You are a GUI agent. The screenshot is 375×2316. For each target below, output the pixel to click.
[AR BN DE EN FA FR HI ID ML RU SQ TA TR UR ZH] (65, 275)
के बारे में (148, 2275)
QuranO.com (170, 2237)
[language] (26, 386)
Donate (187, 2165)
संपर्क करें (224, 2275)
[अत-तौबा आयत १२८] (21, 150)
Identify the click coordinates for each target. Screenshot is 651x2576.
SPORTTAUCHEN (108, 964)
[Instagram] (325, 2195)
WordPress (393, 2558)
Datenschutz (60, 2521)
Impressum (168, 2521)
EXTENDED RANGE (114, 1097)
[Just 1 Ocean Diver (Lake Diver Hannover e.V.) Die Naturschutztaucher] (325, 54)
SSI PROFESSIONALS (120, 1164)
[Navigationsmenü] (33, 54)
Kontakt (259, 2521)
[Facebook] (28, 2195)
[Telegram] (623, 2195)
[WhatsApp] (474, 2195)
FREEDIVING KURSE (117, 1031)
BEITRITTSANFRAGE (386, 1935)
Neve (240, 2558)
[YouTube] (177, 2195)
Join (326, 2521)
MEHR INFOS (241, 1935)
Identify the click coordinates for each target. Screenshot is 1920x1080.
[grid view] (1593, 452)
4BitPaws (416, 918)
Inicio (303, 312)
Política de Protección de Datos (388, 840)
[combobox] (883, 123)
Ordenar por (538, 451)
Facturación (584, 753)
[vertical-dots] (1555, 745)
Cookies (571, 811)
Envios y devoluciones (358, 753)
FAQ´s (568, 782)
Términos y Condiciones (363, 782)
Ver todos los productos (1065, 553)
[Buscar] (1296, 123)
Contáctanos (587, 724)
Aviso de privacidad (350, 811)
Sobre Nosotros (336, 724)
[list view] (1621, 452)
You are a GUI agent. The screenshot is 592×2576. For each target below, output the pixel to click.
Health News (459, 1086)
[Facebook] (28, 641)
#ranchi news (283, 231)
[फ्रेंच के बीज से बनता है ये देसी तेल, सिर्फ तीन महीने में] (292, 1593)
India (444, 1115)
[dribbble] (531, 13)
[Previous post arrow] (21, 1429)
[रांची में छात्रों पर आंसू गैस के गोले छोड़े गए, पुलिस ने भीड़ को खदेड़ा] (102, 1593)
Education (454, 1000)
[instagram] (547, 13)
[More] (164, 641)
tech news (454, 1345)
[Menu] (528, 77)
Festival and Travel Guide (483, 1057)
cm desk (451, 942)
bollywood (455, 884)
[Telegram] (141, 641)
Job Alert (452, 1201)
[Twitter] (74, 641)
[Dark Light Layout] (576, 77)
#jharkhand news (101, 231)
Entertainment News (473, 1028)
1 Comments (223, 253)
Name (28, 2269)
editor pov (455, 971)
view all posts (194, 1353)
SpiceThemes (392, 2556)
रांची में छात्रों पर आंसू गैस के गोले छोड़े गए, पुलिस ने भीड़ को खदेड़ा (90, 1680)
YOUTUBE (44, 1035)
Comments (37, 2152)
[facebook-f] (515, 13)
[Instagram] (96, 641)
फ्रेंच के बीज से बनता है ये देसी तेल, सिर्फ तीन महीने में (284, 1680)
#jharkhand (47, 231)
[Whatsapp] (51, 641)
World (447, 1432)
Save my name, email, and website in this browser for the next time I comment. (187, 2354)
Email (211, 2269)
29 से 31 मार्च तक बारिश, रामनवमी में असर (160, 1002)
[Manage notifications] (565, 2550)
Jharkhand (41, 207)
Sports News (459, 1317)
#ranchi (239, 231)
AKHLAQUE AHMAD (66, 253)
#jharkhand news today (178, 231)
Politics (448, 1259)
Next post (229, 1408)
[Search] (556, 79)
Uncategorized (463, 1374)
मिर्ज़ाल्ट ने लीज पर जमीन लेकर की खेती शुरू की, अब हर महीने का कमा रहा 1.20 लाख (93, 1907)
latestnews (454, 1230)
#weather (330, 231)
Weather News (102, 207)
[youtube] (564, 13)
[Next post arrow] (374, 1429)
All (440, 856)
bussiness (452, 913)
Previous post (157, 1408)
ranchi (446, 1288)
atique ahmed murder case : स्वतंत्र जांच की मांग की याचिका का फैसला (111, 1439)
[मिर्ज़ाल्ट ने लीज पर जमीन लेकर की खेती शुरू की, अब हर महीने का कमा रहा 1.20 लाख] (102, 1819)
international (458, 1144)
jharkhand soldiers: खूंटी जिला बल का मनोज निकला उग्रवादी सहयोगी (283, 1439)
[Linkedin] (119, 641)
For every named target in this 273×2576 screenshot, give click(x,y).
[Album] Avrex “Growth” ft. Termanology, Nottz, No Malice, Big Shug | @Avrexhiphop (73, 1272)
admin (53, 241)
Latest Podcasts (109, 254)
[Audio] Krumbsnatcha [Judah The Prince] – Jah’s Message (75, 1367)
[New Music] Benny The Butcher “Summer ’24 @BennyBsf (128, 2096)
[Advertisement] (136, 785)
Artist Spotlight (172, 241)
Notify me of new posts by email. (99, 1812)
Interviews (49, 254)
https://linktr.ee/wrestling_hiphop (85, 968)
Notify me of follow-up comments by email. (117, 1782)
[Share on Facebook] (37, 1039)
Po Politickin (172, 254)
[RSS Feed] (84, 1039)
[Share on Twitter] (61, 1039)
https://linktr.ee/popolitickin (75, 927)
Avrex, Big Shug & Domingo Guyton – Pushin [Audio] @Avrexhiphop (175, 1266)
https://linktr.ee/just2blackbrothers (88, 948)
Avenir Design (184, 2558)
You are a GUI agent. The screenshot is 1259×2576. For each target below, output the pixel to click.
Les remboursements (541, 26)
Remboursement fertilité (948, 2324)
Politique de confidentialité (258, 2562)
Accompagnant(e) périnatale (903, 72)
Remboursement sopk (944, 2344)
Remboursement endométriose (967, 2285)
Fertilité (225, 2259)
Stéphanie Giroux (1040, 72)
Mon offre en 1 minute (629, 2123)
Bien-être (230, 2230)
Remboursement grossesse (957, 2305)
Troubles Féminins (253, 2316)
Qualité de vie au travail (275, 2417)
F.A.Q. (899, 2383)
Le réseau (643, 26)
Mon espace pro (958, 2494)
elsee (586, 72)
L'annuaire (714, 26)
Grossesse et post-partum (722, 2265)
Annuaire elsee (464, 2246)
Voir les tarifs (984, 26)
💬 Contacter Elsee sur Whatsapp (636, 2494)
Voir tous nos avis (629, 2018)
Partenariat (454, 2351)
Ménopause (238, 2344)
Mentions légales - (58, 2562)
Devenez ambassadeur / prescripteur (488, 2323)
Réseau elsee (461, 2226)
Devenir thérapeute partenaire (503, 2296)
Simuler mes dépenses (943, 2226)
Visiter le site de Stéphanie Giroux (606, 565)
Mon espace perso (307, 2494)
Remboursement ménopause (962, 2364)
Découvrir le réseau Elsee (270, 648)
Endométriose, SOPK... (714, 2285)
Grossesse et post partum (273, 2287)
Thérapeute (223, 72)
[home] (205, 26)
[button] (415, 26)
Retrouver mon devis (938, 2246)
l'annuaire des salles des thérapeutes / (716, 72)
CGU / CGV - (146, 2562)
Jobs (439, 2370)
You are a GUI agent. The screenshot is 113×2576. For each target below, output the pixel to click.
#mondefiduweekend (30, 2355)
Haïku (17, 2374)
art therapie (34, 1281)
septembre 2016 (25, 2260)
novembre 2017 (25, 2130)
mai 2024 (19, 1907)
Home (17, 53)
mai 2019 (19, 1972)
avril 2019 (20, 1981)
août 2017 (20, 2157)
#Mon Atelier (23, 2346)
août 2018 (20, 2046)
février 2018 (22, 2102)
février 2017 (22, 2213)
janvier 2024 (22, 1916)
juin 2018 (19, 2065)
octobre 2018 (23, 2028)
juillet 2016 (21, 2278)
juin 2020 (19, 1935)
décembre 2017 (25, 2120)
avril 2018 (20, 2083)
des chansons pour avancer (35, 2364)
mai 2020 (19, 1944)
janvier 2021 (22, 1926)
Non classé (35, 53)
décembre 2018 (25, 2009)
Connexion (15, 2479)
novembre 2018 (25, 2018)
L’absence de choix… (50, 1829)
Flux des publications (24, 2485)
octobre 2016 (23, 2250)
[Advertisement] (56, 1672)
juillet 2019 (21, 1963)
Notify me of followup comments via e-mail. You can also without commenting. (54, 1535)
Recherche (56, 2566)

--*--

:: Description of the task ::
With the line that has "Cookies (571, 811)" as the first and the line that has "You are a GUI agent. The screenshot is 592×2576." as the last, repeat exactly that run of lines above and no more.

:: Exercise response ::
Cookies (571, 811)
Envios y devoluciones (358, 753)
FAQ´s (568, 782)
Términos y Condiciones (363, 782)
Ver todos los productos (1065, 553)
[Buscar] (1296, 123)
Contáctanos (587, 724)
Aviso de privacidad (350, 811)
Sobre Nosotros (336, 724)
[list view] (1621, 452)
You are a GUI agent. The screenshot is 592×2576. For each target below, output the pixel to click.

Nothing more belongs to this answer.